◆ **Required actions**
(A) In the West Bank hike text, where does the white van pick up the participants?
(B) Repeat the passage of the West Bank hike text that begins at the words "Almost as soon" and ends after the words "to most Palestinians.".
(C) List every place name in the West Bank hike text, each once, in order of first appearance.

The West Bank hikes typically begin on Saturday mornings near the Old City of Jerusalem’s Damascus Gate, where a white van picks up the dozen-plus participants. On the first hike of the 2014 fall season, the bus deposited my group in a suburb of Jenin at an office building with a rusty Palestinian Authority sign. That was where we met our guide, Muhammad Atari, a 37-year-old from a Jenin suburb who was wearing a bucket hat.
Almost as soon as we set out, Atari was stung by a bee on his forehead. But that didn’t slow him down. Together with Rishmawi, who was there to supervise the inaugural hike, he led us westward toward our destination of Burqin. Sometimes, the path was clearly marked; other times we combed our way through olive farms without a visible route beneath our feet. We crested a hilltop, and Atari gestured toward the green-brown farmland in the distance: the Jezreel Valley in northern Israel, inaccessible to most Palestinians.

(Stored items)
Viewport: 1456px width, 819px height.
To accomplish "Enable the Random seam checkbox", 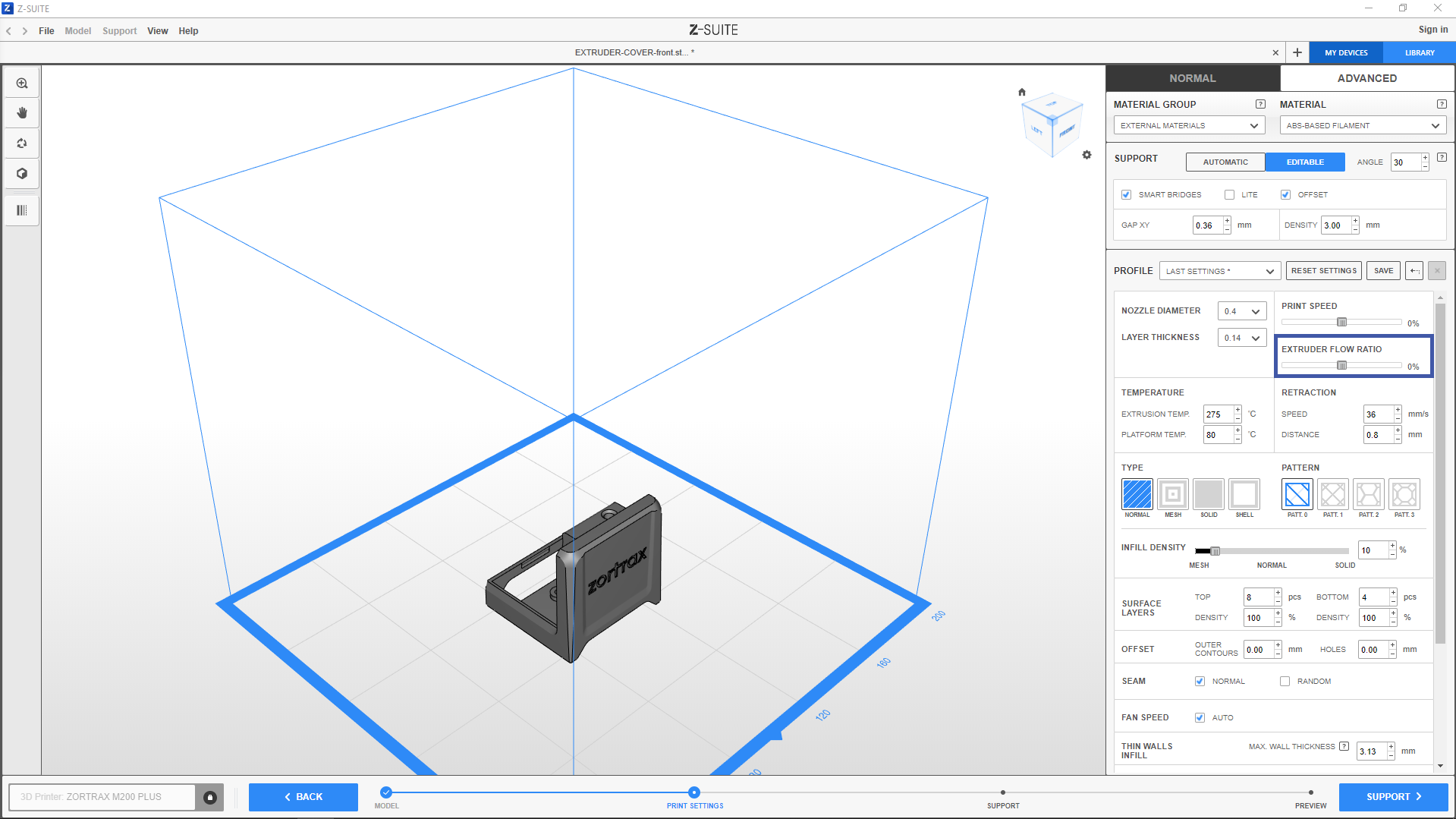I will pyautogui.click(x=1285, y=682).
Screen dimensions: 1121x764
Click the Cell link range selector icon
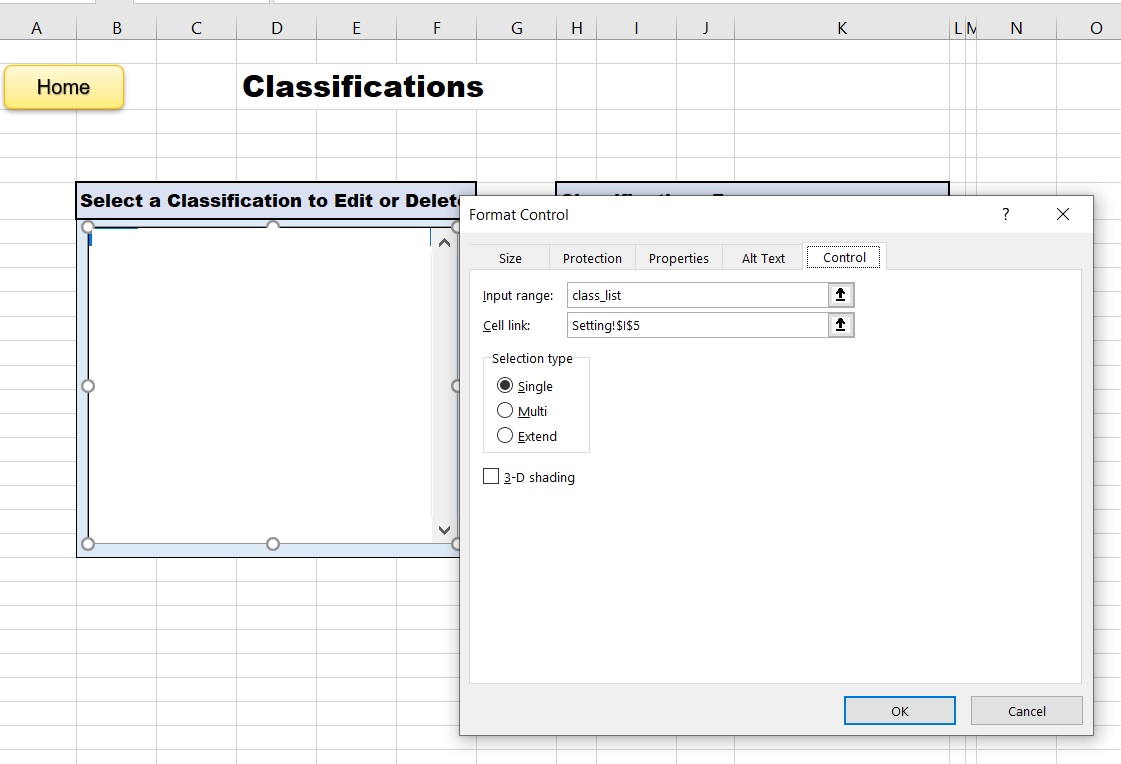(x=841, y=325)
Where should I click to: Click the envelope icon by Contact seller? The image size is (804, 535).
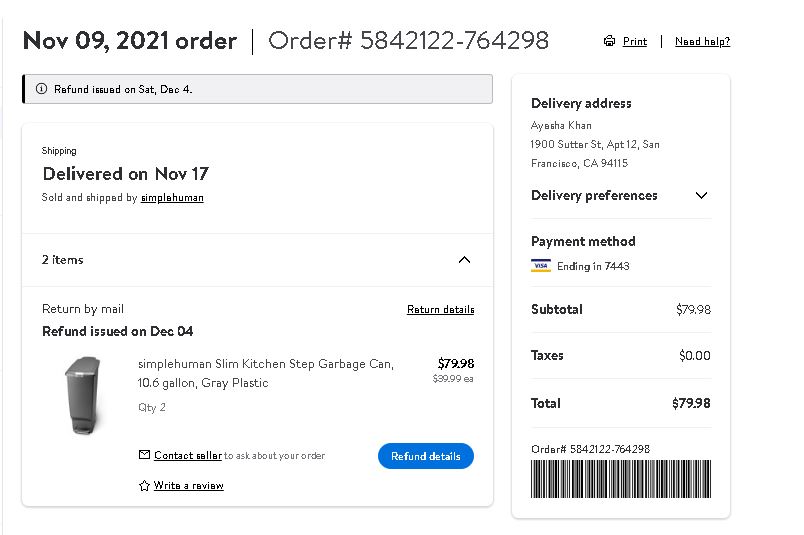point(145,454)
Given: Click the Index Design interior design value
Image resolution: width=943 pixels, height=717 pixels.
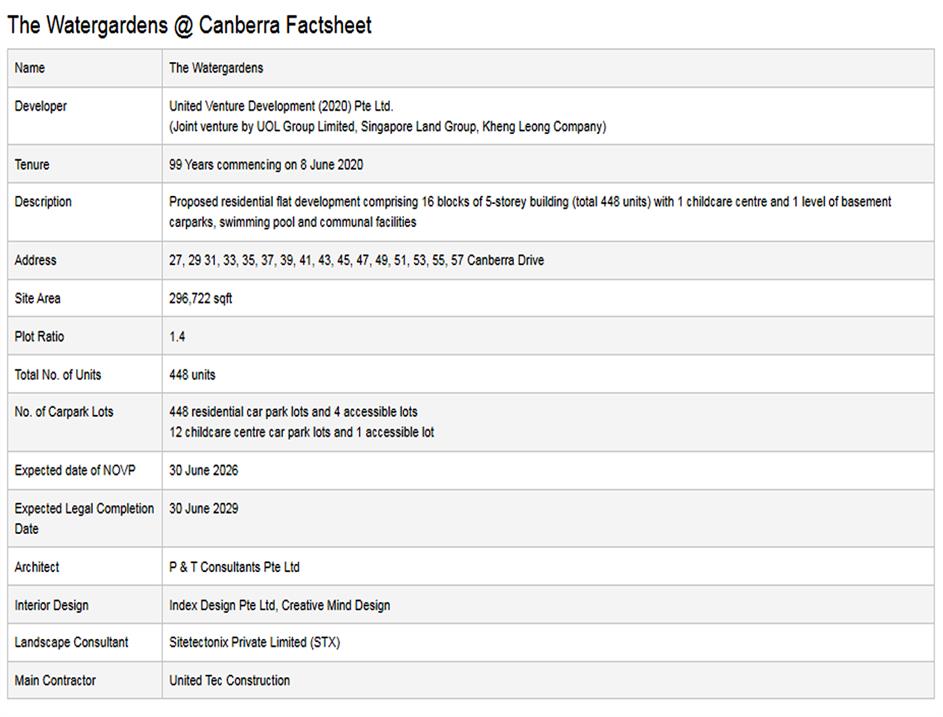Looking at the screenshot, I should (279, 605).
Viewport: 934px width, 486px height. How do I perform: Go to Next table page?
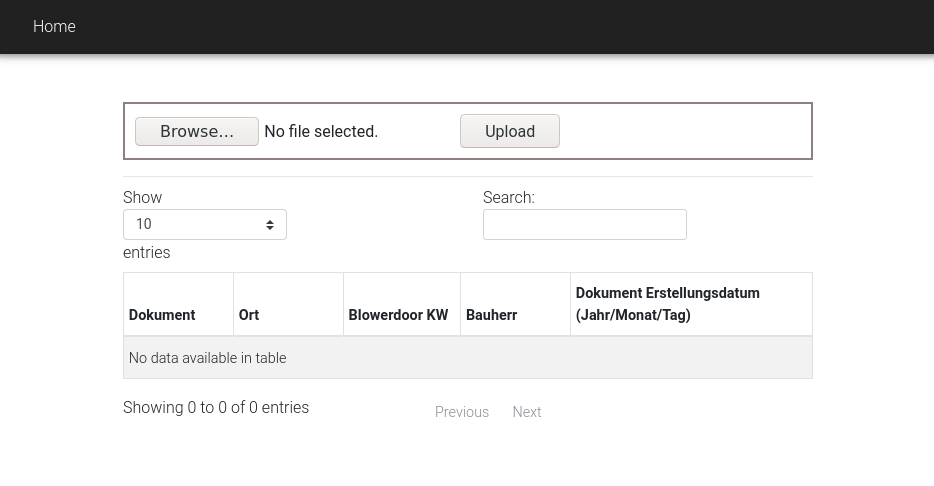pos(527,412)
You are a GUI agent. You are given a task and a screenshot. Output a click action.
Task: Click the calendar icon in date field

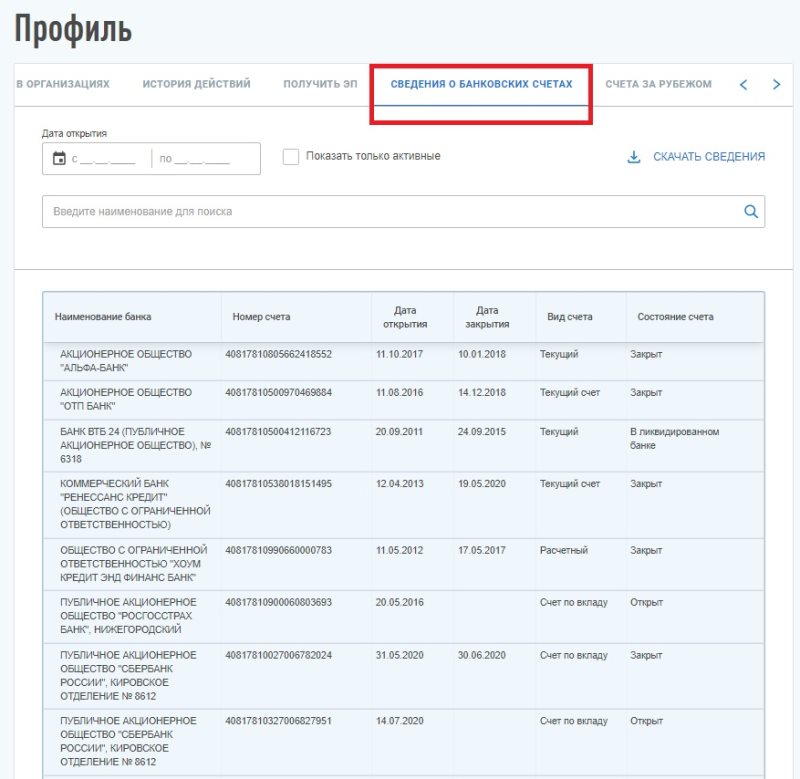tap(59, 159)
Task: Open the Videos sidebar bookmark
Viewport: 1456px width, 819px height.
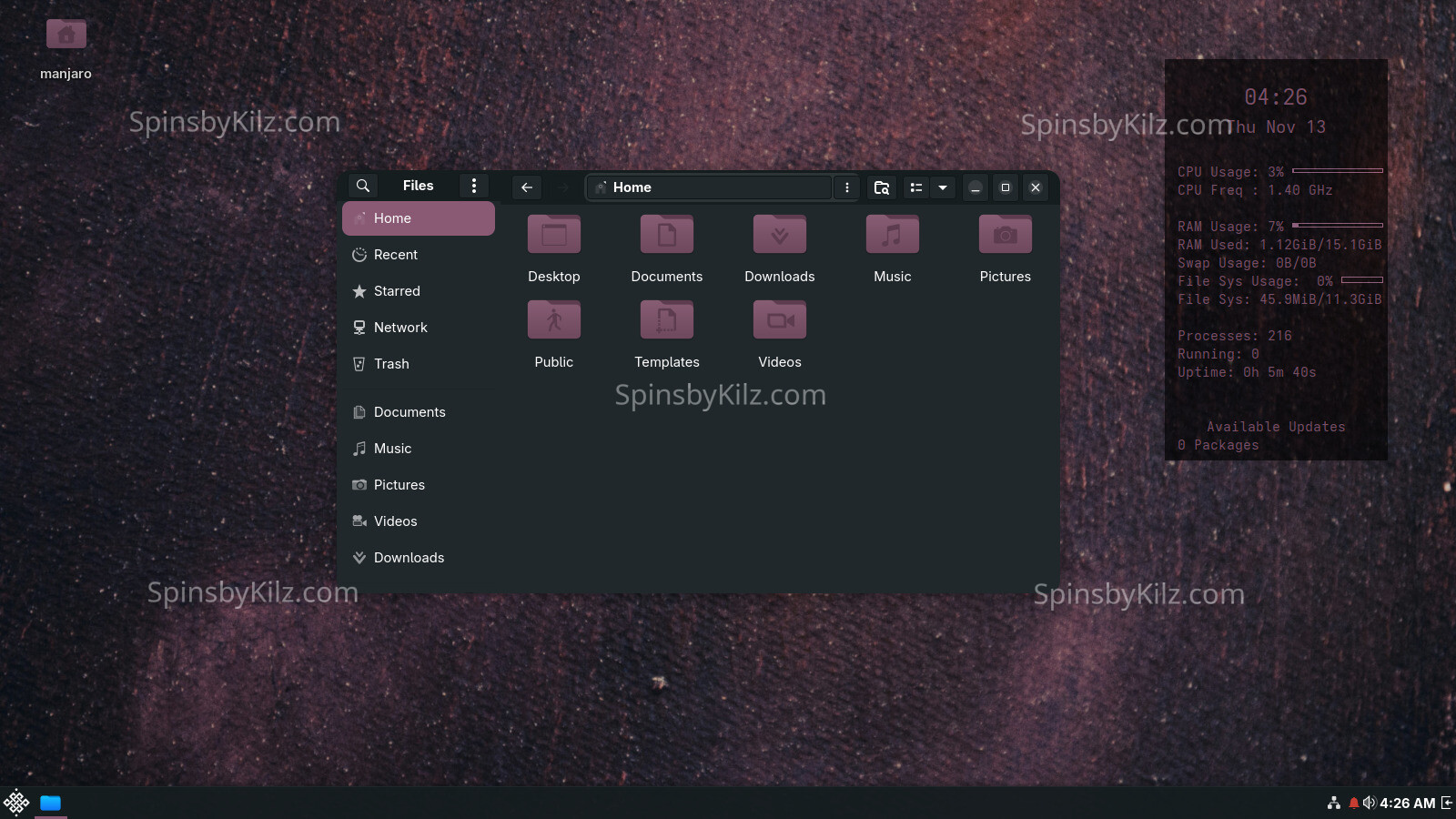Action: point(395,521)
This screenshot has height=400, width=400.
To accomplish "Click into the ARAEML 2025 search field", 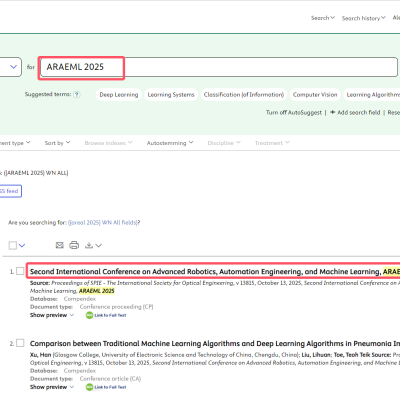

◆ **Per-task outputs**
(A) Near the Old City of Jerusalem's Damascus Gate.

(B)
Almost as soon as we set out, Atari was stung by a bee on his forehead. But that didn’t slow him down. Together with Rishmawi, who was there to supervise the inaugural hike, he led us westward toward our destination of Burqin. Sometimes, the path was clearly marked; other times we combed our way through olive farms without a visible route beneath our feet. We crested a hilltop, and Atari gestured toward the green-brown farmland in the distance: the Jezreel Valley in northern Israel, inaccessible to most Palestinians.

(C) West Bank, Old City of Jerusalem, Damascus Gate, Jenin, Burqin, Jezreel Valley, Israel